While there are a number of tools that can be used to modify an open textbook, depending on what format the original source document is in, the BCcampus Open Textbook project will be focusing primarily on 2 tools for modifying existing open textbooks PressBooks and OpenStax CNX (formerly Connexions).
PressBooks will be the primary tool used to create new textbooks as part of the project, and to adapt most of the textbooks in our collection that have been gathered from other sources. PressBooks is a web-based authoring tool based on the popular WordPress authoring platform. Working in PressBooks is similar to working within a Learning Management Systems like Moodle or Desire2Learn.

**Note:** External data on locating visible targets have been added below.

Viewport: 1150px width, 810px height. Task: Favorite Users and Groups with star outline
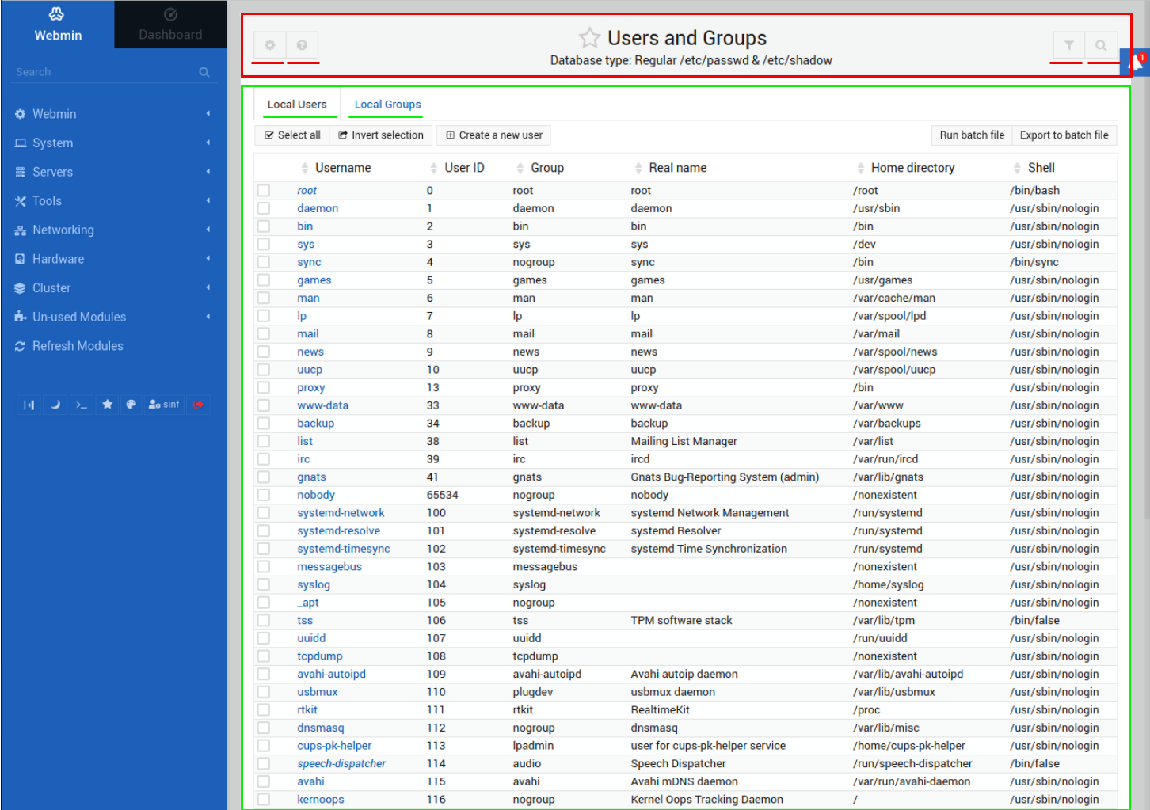[589, 38]
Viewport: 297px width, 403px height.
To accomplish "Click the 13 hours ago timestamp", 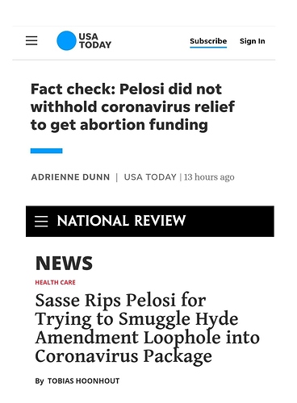I will tap(209, 177).
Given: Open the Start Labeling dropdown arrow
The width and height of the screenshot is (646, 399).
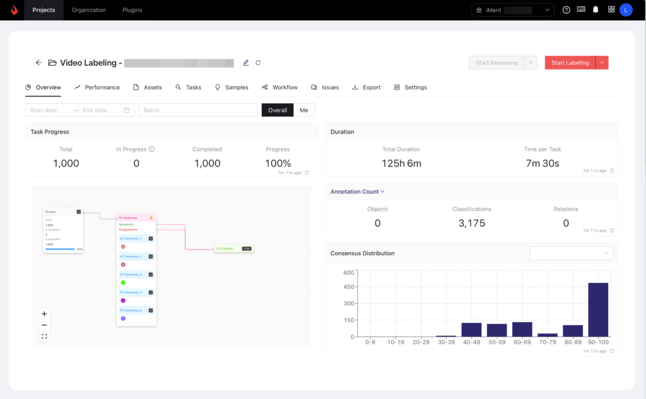Looking at the screenshot, I should (601, 62).
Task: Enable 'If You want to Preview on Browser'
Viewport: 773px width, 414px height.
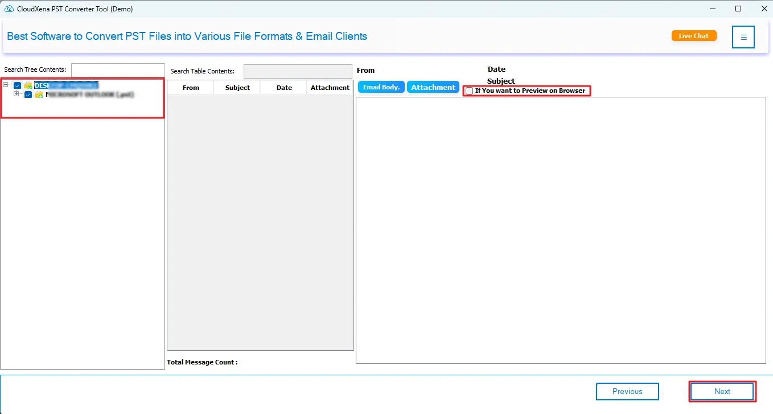Action: click(470, 91)
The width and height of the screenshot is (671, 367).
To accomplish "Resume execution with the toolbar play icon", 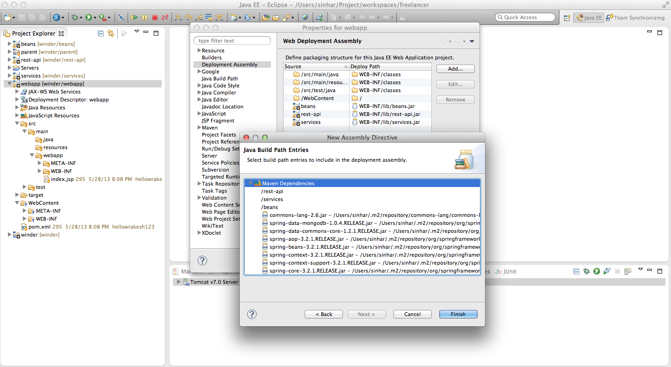I will coord(135,17).
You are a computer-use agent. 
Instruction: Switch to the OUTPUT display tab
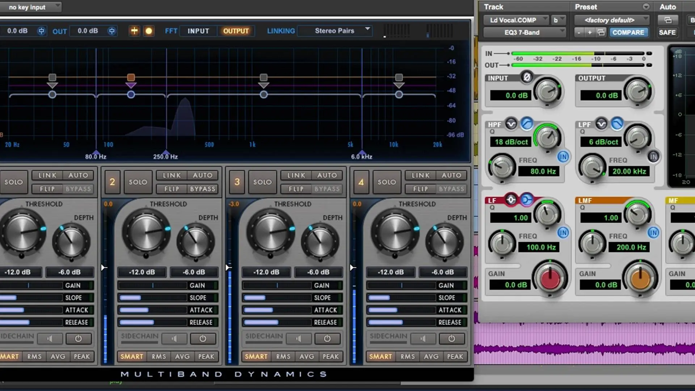coord(236,31)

You can import a number of different formats into PressBooks for editing, including Word, ePub and HTML. PressBooks will output the textbook as a mobile-friendly website, an ePub document (for use in e-readers), and a PDF (for printing).
For the BC Open Textbook project, we are using a self hosted installation of PressBooks, but you can try out PressBooks for free using their hosted service. All open textbooks targeted for adaptation are uploaded to a platform, or online editing tool, that the author uses to adapt the textbook. The author requires an account to access the platform, which is set up by BCcampus. Individuals that support the author, such as the project manager and copy editors, will use an administrative account to access the author’s work as needed.
We have a few PressBooks tutorials.
For developers and technicians working in Pressbooks, here are some support communities,
OpenStax CNX (formerly Connexions) is a tool we recommend when modifying textbooks that are from the OpenStax College project. See OpenStax CNX tutorials.
Images used in an open textbook project should be in either PNG, GIF or JPEG format. PNG is the preferred image type. If you use Visio to create images, you must export the images as one of these file formats.
Other useful platforms & tools for adapting open textbooks
If you wish to adapt an open textbook, you need to be able to have the textbook in a technical format that you can work with. This usually means the original source files used to create the textbook.
Common source formats for open textbooks that you should look for are:
- HTML files (webpages)
- Word or OpenOffice documents
- Text files
- LaTex files (if the original book includes math or science formulas and equations).
What tools you will use to create your version of the textbook will depend greatly on what format you find the original textbook in and what you feel comfortable working with.
PDF documents. Great to distribute, terrible for editing.
It is common that open textbooks may only be available as a PDF document. PDF documents are great formats to distribute the final version of the textbook to students in, but a terrible format for editing or adapting. If you want to adapt an open textbook that is only available in PDF format, you will need to convert the PDF document to one of the formats above. However, converting a PDF document to an editable format is a difficult, time consuming and an imprecise process that requires specialized tools that don’t always do the job. Therefore, if you are faced with the task of modifying a PDF document, before you consider converting that PDF to an editable document, you should contact the original author and ask for a copy of the textbook source files.
Other editing tools
The chart below shows you some of the tool options you have for working with the various file formats. Note that this is not an exhaustive list. You may have a tool that works for you that you wish to use to create your open textbook.
Possible Editing Tools (Web-based)
Possible Editing Tools (Desktop)
|Word or OpenOffice||Google Docs, PressBooks||Microsoft Word, OpenOffice|
|Text||Google Docs, PressBooks||Word, OpenOffice|
|HTML||Google Docs, PressBooks, MediaWiki||Dreamweaver, MS Expression Web|
A number of these platforms are free and can be used to modify existing open textbooks, or convert documents from one format to another. There are other tool that you might find useful when working with open textbooks.
- Calibre (Windows & Mac) an ePub reader & document conversion tool. The Swiss Army knife of conversion tools.
- Sigil – Open Source tool for creating and/or editing ePub books
- eCub – Another Open Source tool for creating and/or editing ePub books
- pandoc – powerful universal document conversion tool (LaTeX, Word, ePub, HTML & more)
- Adobe Acrobat Pro – Not free, but useful for converting PDF to other formats. PDF conversion is a tricky process and chances are you will have to do significant manual clean-up. But this is the best tool to get you started cponverting PDF documents.